More fundamentally, the assumption that legal procedure can restrain or refine the use of deadly force is worth getting rid of. The clashing claims of right-wingers and liberals both inflate the importance of the laws of armed conflict and mutually reinforce each other. On one side are bellicose nationalists for whom the laws of war are a scapegoat for strategic incompetence: In this view, overly restrictive “rules of engagement,” from Vietnam to Afghanistan, have tied our soldiers’ hands and are among the primary reasons for military defeat abroad. In the past year, complaints about excessively dainty ROE were a leitmotif in the Republican-primary debates, with Senator Ted Cruz and Donald Trump competing to shed the most legal inhibitions in their threats to attack the Middle East. On the other side are liberal legalists for whom the laws of war are a powerful tool that might someday sterilize military force and turn it into an instrument suitable for humanitarian surgery—war without war crimes, perhaps without tears. Surely, if enough human-rights lawyers like Samantha Power and Harold Koh are involved, couldn’t drone strikes and war in general become so much nicer?

What both these claims miss is that the real function of the laws of armed conflict is not to restrain lethal force but to optimize its application. Amid the complexity of modern warfare, law is an essential organizational and coordinating tool, not a humanitarian add-on; as indispensable a component as the computer systems. And as US Air Force Major General (retired) Charles J. Dunlap Jr. has pointed out, the legal apparatus that takes part in target selection more often spurs hesitant soldiers to pull the trigger than holds them back. There is simply nothing inherent in law or lawyers that limits deadly force. According to journalist Daniel Klaidman’s inside account of the drone program, Harold Koh’s legal rationale, and his human-rights pedigree, were mainly a prestigious hood ornament for the Hellfire missiles. The military and the CIA “called the State Department lawyer ‘Killer Koh’ behind his back. Some of the operators even talked about printing up T-shirts that said: ‘Drones: If they’re good enough for Harold Koh, they’re good enough for me.'”

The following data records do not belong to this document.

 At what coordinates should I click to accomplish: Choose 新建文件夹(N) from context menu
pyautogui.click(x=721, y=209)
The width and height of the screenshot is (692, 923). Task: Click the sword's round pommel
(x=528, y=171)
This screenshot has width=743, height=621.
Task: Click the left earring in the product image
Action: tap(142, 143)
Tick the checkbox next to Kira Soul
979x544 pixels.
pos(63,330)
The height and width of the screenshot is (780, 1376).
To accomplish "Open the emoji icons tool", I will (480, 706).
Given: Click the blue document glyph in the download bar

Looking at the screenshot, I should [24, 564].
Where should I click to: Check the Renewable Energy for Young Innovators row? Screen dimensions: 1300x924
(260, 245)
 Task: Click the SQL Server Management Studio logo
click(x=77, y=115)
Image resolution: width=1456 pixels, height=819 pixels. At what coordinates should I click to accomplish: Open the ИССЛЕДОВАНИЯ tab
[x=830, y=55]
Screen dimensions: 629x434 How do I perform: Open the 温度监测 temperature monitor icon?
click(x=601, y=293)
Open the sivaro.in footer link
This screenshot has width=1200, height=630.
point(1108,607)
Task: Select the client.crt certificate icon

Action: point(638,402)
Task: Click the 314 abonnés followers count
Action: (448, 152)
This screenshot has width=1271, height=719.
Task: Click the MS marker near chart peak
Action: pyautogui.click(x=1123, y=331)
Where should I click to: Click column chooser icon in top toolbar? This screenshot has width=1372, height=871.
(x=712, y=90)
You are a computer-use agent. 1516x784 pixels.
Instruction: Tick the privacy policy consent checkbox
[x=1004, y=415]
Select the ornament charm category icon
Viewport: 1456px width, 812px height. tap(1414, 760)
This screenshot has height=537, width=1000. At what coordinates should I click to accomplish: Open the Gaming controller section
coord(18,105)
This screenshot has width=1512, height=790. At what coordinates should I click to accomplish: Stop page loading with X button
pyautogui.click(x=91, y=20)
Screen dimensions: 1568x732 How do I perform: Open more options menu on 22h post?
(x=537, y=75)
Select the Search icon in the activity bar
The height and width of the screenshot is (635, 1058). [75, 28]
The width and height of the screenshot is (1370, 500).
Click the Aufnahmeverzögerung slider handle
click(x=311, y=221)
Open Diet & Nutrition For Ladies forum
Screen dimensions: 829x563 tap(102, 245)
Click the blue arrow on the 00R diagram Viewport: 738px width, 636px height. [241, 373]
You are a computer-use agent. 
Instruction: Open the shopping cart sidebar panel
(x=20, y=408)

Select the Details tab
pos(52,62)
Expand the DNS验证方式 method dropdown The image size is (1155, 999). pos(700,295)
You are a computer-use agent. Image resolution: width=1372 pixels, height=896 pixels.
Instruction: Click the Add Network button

I hope this hard look at drone legalism will not seem ungenerous to Jaffer’s book or to his lawyerly work at the ACLU; that group has had some triumphs holding the national-security state to account, and a rights-based NGO can only play its position. But it is high time for us civilians to step back from all the law talk and take a new interest in the politics of war: the interplay of interests, strategy, and yes, morality, which jurisprudential discourse often fails to capture.

There are other ways to look at drones, including some important texts that might supplement Jaffer’s anthology with strategic and political heft. For instance, court transcripts from the trials of Zazi and Shahzad, in which the two would-be bombers talk about their hatred of US drone strikes on Pashtun lands. Another must—Freedom of Information Act permitting—is at least one report by Pentagon intellectual Rex Rivolo, whose analyses of targeted killing show that eliminating the heads of non-state armed groups generally leads to more violent chaos, not less. (Rivolo is a major presence in Andrew Cockburn’s superb 2015 book Kill Chain, a deep political and military history of Obama’s drone program.) The leaked diplomatic cables from US ambassador to Pakistan Anne Patterson, warning in 2009 of the destabilizing damage wrought by drone strikes, are another essential text. It’s disturbing to note that similarly measured objections to some assassinations made by her successor, Cameron Munter, were overruled—a nutshell encapsulation of the militarization of US foreign policy. Drone strikes and war in general are more than a matter of law. Only by relearning to see armed conflict as a morally charged strategy, with lawyers as minor helpmeets, can we even begin to hope to find peace.

Chase Madar is the author of The Passion of [Chelsea] Manning: The Story Behind the Wikileaks Whistleblower (Verso, 2013).